— START Excerpted data —

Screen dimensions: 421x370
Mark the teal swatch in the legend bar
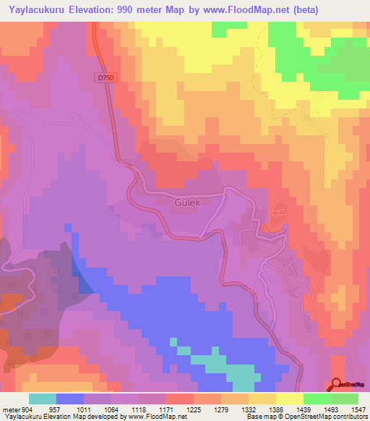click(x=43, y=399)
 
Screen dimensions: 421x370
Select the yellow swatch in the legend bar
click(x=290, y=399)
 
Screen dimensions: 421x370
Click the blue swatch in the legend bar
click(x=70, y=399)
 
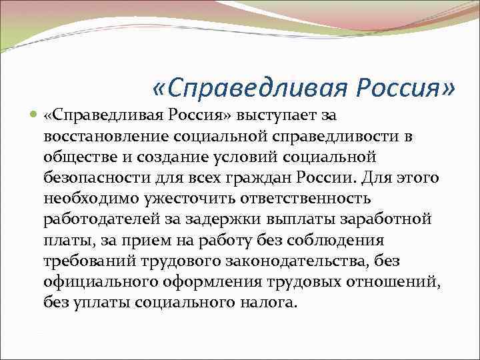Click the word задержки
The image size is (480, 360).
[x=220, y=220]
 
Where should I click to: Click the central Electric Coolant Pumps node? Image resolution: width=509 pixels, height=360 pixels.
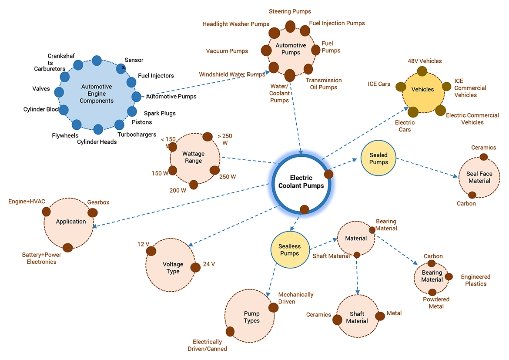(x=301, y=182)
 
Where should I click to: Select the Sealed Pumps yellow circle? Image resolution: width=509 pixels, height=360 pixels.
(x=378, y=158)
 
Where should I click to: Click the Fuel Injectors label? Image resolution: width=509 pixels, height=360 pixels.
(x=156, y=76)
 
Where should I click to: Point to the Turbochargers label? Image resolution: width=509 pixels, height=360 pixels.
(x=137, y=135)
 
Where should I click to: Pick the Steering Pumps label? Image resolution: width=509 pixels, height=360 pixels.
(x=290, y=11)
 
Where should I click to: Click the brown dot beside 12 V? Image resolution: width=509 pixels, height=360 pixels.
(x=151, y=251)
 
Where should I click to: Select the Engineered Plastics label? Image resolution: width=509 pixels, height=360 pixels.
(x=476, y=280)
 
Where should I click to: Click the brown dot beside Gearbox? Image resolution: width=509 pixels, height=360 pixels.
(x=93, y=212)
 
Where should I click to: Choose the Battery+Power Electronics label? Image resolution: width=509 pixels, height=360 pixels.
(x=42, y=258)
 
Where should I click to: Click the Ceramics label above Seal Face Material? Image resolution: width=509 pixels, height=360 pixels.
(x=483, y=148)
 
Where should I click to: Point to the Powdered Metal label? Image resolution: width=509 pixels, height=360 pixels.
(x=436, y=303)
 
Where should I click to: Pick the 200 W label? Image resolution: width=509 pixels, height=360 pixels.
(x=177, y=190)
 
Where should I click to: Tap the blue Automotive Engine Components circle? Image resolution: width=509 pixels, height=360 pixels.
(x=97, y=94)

— END Excerpted data —
— START Excerpted data —

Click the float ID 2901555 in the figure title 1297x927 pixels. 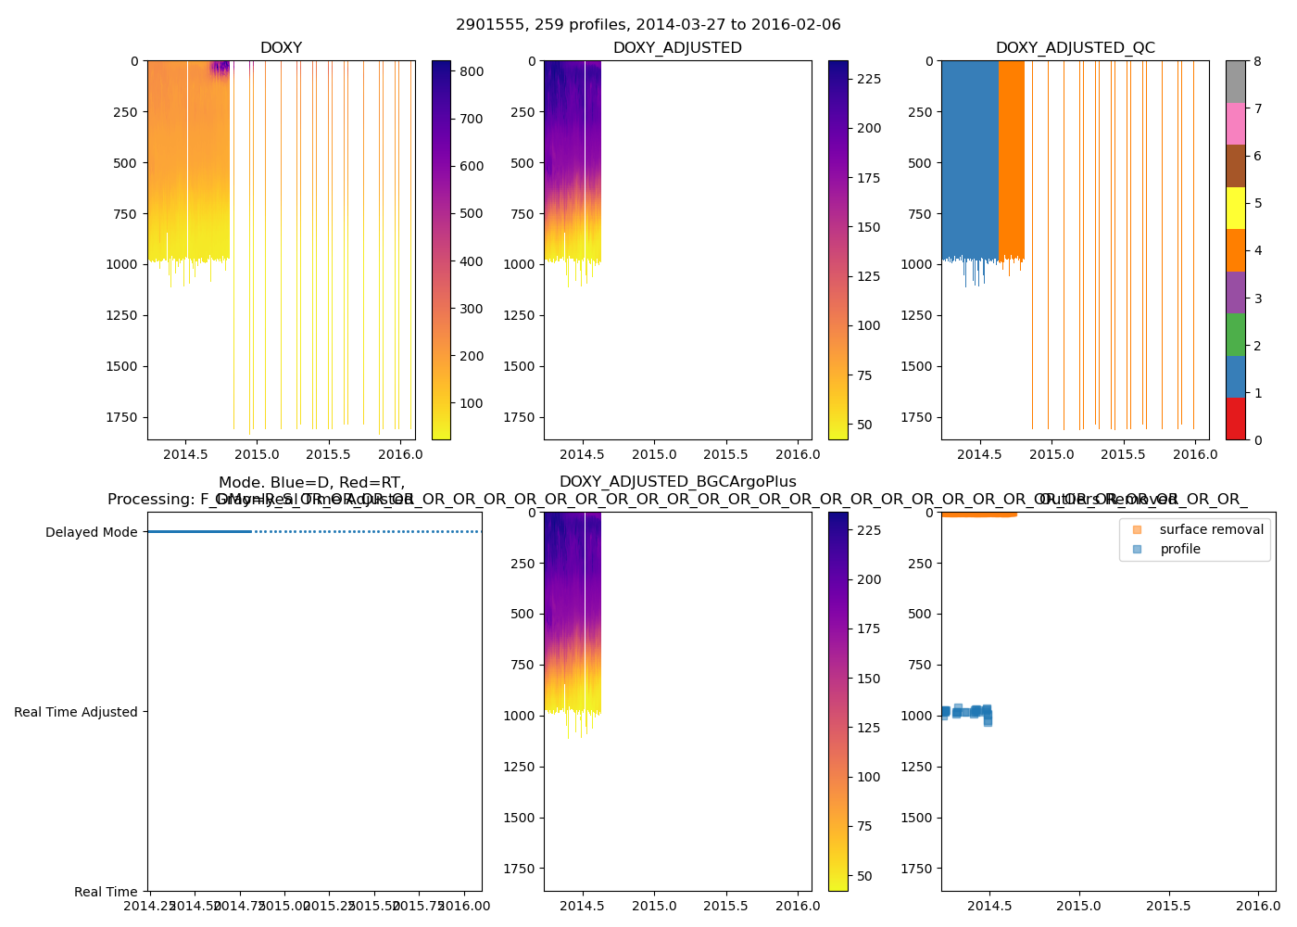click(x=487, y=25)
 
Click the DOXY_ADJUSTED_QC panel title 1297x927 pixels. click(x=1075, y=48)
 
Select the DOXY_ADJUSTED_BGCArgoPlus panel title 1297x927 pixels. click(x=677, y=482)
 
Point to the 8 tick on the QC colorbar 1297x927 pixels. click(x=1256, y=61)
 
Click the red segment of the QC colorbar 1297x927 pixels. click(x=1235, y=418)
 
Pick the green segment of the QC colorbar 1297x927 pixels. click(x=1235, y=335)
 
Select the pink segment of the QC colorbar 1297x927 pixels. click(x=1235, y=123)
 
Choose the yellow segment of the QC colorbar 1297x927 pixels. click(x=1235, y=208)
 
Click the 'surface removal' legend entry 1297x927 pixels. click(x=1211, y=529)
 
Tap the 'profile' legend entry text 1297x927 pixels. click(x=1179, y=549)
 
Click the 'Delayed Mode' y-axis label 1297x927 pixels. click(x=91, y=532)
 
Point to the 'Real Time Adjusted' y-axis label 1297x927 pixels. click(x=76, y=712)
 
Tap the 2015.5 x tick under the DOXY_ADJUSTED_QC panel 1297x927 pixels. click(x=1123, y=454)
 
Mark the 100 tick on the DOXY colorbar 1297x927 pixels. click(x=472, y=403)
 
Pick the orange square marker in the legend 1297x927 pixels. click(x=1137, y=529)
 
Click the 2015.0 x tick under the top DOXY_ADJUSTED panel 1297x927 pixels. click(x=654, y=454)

— END Excerpted data —

# What needs to be done
Switch "brown dot" to "brown circle" in the lines that begin at the one with "Where should I click to: Pick the Steering" and end after the one with "(x=93, y=212)", and give only those lines back with nothing else altered.

# Exercise response
Where should I click to: Pick the Steering Pumps label? Image resolution: width=509 pixels, height=360 pixels.
(x=290, y=11)
 
Where should I click to: Click the brown circle beside 12 V? Image resolution: width=509 pixels, height=360 pixels.
(x=151, y=251)
 
Where should I click to: Select the Engineered Plastics label? Image resolution: width=509 pixels, height=360 pixels.
(x=476, y=280)
 
Where should I click to: Click the brown circle beside Gearbox? Image resolution: width=509 pixels, height=360 pixels.
(x=93, y=212)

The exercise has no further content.